While making a living as an artist can be difficult in any genre, Melissa says she—and other artists like her—found roadblocks particular to her style.

“There weren’t any venues in this area to show our work,” she says. “The opportunities never really came up.”

So, collaborating with local artist Ben Aleck, Pyramid Lake Paiute and previous director of the Pyramid Lake Museum, they created their own opportunities.


After co-curating the “Under One Sky” exhibit at the Nevada State Museum in 2001 and the 2012 Nevada Museum of Art exhibit, “The Way We Live,” they created the Great Basin Native Artists in 2014 to promote artists in the region. The group is on display at the Carson City Visitors Bureau through June 19.

“This exhibition allows the Carson City Visitors Bureau to become an informational and cultural venue—the first stop for tourists to see the contemporary impact our own residents and neighbors have on today’s art scene,” says Mark Salinas, the city’s arts and culture coordinator. “It’s an exciting opportunity to see how Native tribes translate their traditions and heritage into contemporary works.”

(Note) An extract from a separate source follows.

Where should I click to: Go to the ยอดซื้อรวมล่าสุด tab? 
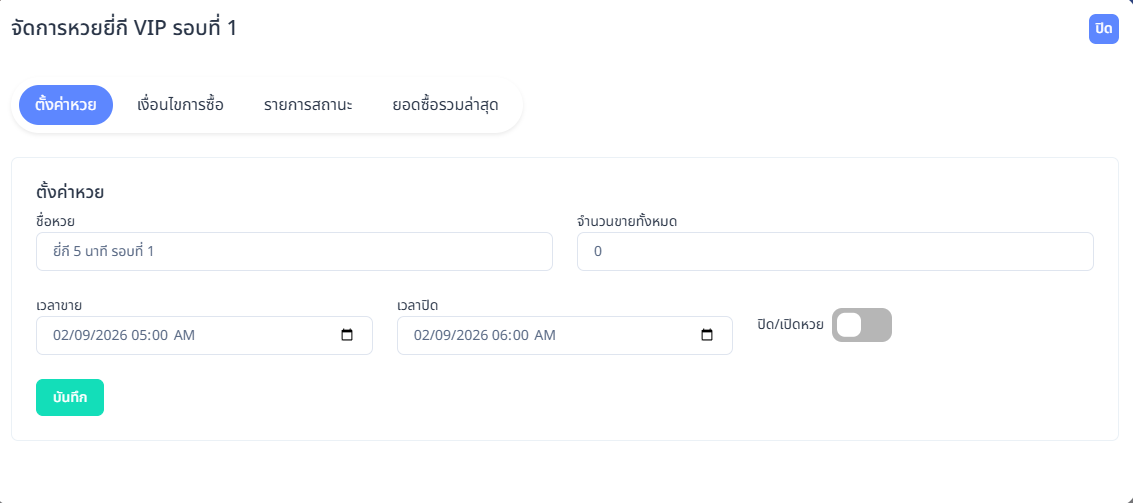[445, 105]
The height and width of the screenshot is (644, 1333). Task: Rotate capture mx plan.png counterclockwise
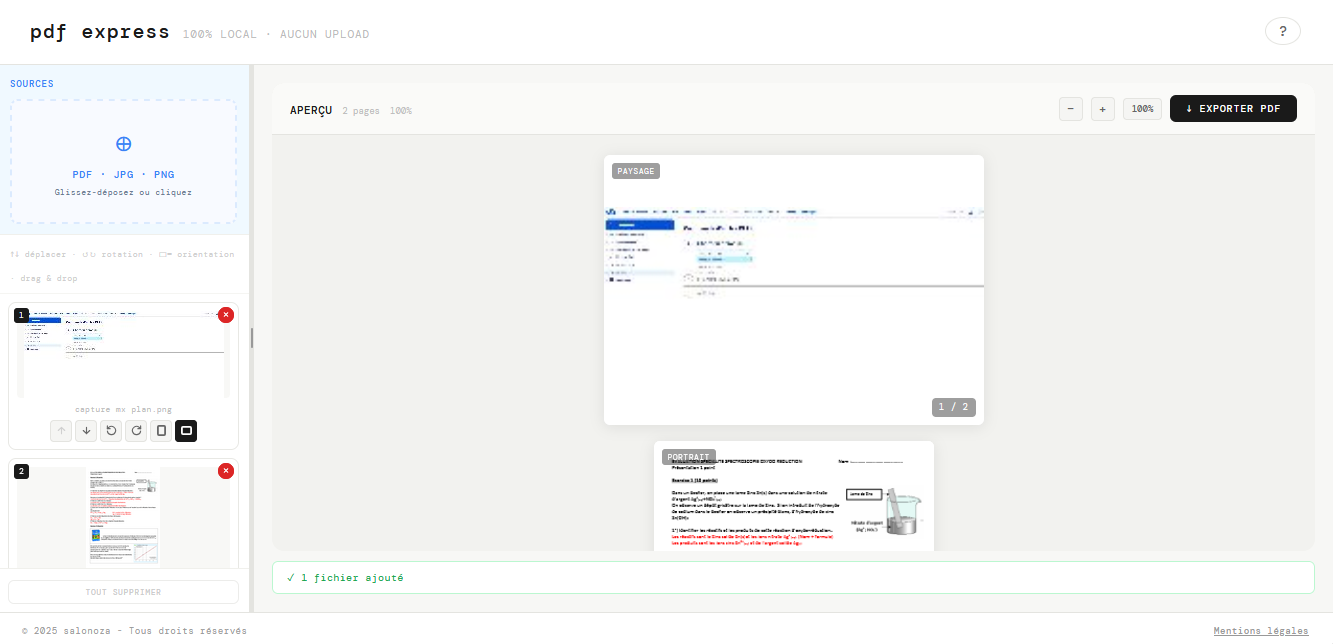coord(110,430)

Ben, a professionally trained artist who has traveled much of the country, is now looking closer to home for inspiration.

“I’m reaching back to my roots,” says Ben, who lives at Pyramid Lake. “Where I’m at now, I want to use my art to do Great Basin images.”

Ben weaves traditional arts into his contemporary images.

“I use willow to frame out some of the work I’m doing,” he said. “That comes directly from the basket weavers. It’s really soothing to go out to gather it. It’s a whole process to make sure it’s done right — when to gather it, how to clean it.”

His art reflects mostly environmental and cultural issues, all reflecting the central theme he’s learned through his life of travel and meeting new people.

“I’ve learned that when it comes down to it, we’re all human beings,” he says.

The more their artwork is seen, Melissa says, the more people will begin to understand its nuances and complexity.

“Native American art has a certain stereotype,” Melissa says. “People think of geometrics with baskets and Southwestern art.”

However, the stereotype isn’t practical.

“There are more than 500 tribes in the U.S. and each tribe has its own aesthetic,” she says. “The Great Basin Native Artists showcases our region specifically.”

Her work and the work of the group, she says, serves to broaden the definition of Native American artwork to extend beyond the traditional arts and crafts.

“I grew up with a lot of artists in and around my family,” Melissa says. “They were bead workers and regalia makers. They were inspiring all the same, I just use a different medium.”

The group is open to artists of all mediums including visual arts, performing arts, literary arts, digital and video arts, arts and crafts, photography, sculpture, beadwork, and basketry.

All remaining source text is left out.